Binder verified, with his signature, a PHRC Amended Complaint on August 10, 2003, which was received by the PHRC on August 14, 2003. The PHRC Amended Complaint contains three counts alleging, respectively, age, religious and ancestry discrimination. The PHRC Amended Complaint neither references nor alleges disability discrimination or retaliation. The PHRC assigned the PHRC Amended Complaint, Case No. 200208726 and it was dual filed with the Equal Employment Opportunity Commission ("EEOC") and assigned EEOC No. 17FA460100.*fn6 According to the Certificate of Service attached to the Amended Complaint, the PHRC served a copy of the PHRC Amended Complaint on PPL and Binder on October 23, 2003. PPL received the PHRC Amended Complaint and PHRC Questionnaire on October 27, 2003.
On December 14, 2005, the PHRC sent its Findings of the Investigation to Binder. The PHRC investigated only the allegations of discrimination asserted in the PHRC Amended Complaint, namely, age, religious and ancestry discrimination. With respect to the alleged age discrimination, the PHRC, after investigation, found no probable cause because:
There is no evidence that the Complainant was 'forced' to retire due to his age. After it was determined, by periodic medical evaluations, that [Binder] was unable to work for a prolonged period of time, his sick benefits were exhausted and he was faced with the option of retiring, which would preserve his retirement benefits, or being terminated. It must be agreed that the only reasonable and beneficial option would be to retire in view of the fact that his return to work was medically ruled out.
The PHRC, after investigation, also determined that no probable cause of discrimination existed with respect to Binder's claims of religious creed and ancestry discrimination. The PHRC's Findings of the Investigation do not discuss or mention disability discrimination or retaliation.

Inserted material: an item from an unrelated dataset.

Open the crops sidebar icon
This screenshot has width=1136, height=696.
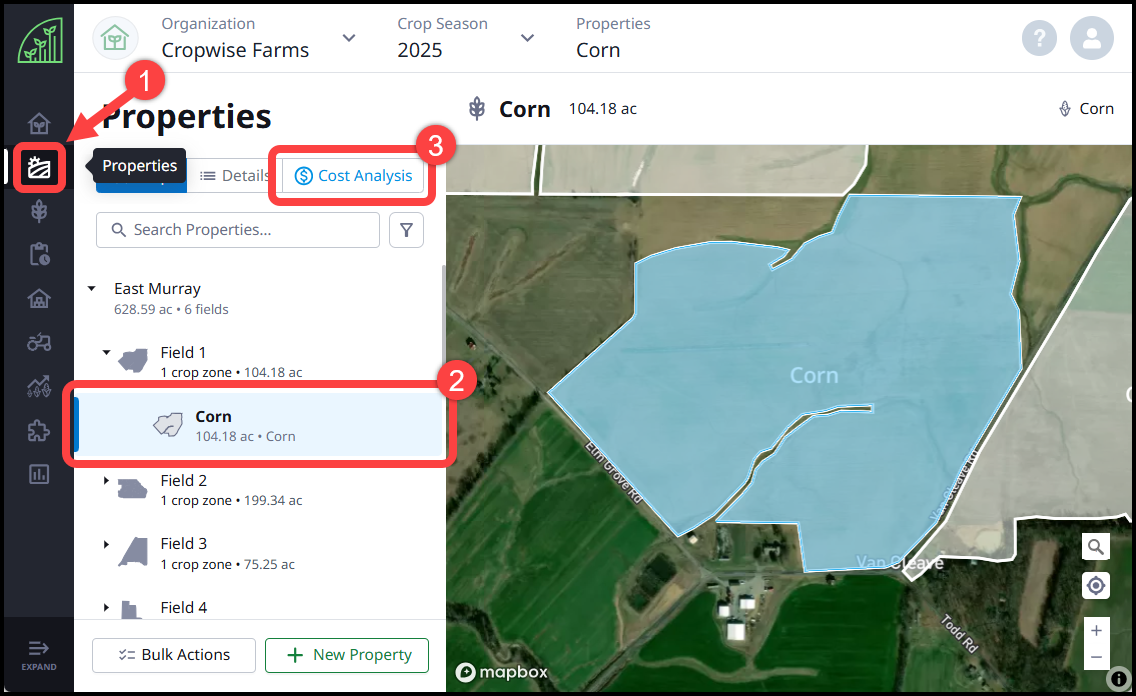[38, 211]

By letter dated December 23, 2005, Binder submitted additional information to the PHRC. The additional information that Binder supplied to the PHRC in December 2005 did not reference or allege disability discrimination or retaliation. On December 29, 2005, Stephen J. Richards, a Human Relations Representative of the PHRC, wrote to Binder stating that the additional information did not "substantially alter the no probable cause finding in this matter.."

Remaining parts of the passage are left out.